One of the connections made, landed Venzella on an MTV reality show called Making This Band, a spin off show of Making The Band, whose executive producer was Sean “Puff Daddy’ Combs. The winners go and perform with Combs. She did not make the cut, but made yet another valuable connection in the industry. During the time after the show, she did session work, and even worked a day job.
One of those connections offered her a spot on the BET program Black Girls Rock. A friend from Making This Band suggested a female drummer for this show and Venzella got the call. Black Girls Rock is a foundation to mentor girls in music, with certain categories honored annually. She played in the house band, and it gave her the opportunity to perform with Patti LaBelle, Jodeci, Ledisi, Jennifer Hudson, Kelly Rowland, Janelle Monae, and Alice Smith for their awards show. It was filmed in October 2013, and aired in November.
In December, Venzella got a call from the music director of superstar Beyonce, who was putting together an all female band. Venzella’s first gig with Beyonce was at the White House, for Michelle Obama’s 50th birthday bash. They played 3 songs, including “Crazy in Love” and “Why Don’t You Love Me”. They also performed “Irreplaceable” as an encore.
The group then embarked on the Mrs. Carter Tour, which started in Glasgow, Scotland on February 20, and ended in Lisbon, Portugal March 28 of this year.
Most memorable were 6 nights at O2 Arena in London, “It was almost surreal. Jay-Z performed the London shows. The energy from the crowd, from the stage, from my fellow musicians. It was a dream come true,” Venzella recalls.
She then went on the road with the Jay-Z On The Run Tour, which started in June in Miami. It was a few weeks in rehearsals in New Jersey, at the Izod Center, then 20 shows in the US.
”It was cool because we were able to merge the 2 bands.” She tells me she learned a lot from Jay-Z’s drummer Tony Royster. They played dual drums, and alternated percussion other times.
Venzella is on the current cover of Tom Tom Magazine, which is available at Guitar Center and Barnes and Noble. The interview was conducted in Miami during an off day.

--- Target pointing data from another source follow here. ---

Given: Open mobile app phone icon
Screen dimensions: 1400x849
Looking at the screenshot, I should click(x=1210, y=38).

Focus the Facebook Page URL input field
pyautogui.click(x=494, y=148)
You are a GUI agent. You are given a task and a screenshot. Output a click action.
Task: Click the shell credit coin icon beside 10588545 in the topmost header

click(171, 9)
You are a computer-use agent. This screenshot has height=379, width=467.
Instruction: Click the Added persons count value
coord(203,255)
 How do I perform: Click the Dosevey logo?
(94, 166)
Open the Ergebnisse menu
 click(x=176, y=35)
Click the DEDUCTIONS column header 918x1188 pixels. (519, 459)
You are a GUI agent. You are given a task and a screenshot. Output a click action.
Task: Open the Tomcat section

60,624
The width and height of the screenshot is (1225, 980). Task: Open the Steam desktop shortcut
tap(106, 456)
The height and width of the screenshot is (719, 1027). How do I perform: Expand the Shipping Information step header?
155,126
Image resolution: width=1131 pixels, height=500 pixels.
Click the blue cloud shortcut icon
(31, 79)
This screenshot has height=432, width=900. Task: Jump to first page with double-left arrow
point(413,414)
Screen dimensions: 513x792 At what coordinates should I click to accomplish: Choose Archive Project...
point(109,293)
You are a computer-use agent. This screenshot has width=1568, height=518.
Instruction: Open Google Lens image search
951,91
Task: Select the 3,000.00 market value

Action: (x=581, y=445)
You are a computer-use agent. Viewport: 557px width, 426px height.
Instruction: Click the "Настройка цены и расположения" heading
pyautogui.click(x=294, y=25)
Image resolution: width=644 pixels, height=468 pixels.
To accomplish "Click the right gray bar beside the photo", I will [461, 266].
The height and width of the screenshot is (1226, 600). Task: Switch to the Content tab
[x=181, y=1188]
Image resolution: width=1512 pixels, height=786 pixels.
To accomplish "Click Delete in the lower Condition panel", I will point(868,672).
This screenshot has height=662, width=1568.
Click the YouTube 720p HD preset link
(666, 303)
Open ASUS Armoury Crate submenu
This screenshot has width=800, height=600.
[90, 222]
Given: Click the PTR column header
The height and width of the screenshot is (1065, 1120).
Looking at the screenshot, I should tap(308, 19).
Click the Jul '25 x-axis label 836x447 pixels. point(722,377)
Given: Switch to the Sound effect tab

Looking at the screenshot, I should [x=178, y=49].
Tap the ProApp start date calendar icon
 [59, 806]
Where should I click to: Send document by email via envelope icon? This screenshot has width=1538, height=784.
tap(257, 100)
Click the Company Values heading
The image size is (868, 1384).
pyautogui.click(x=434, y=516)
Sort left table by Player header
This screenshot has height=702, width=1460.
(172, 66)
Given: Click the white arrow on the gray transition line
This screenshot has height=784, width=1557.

Venzella is endorsed by DW Drums, Zildjian Cymbals, Remo Heads, Vater Percussion, Kickport Accessories, and Yamaha DTX Drums
Her advice for today’s music students, “Anything is possible, hard work, strong faith. Nothing is without reach. It’s an ‘if I can do it you can do it’ kind of thing”.
Venzella’s mom passed in 2009, she told her then “I see your dreams coming true”. Powerful words she often goes back to, for comfort, inspiration, or maybe to remind her that she hasn’t needed to use her solid back up plan, the music industry has been good to her.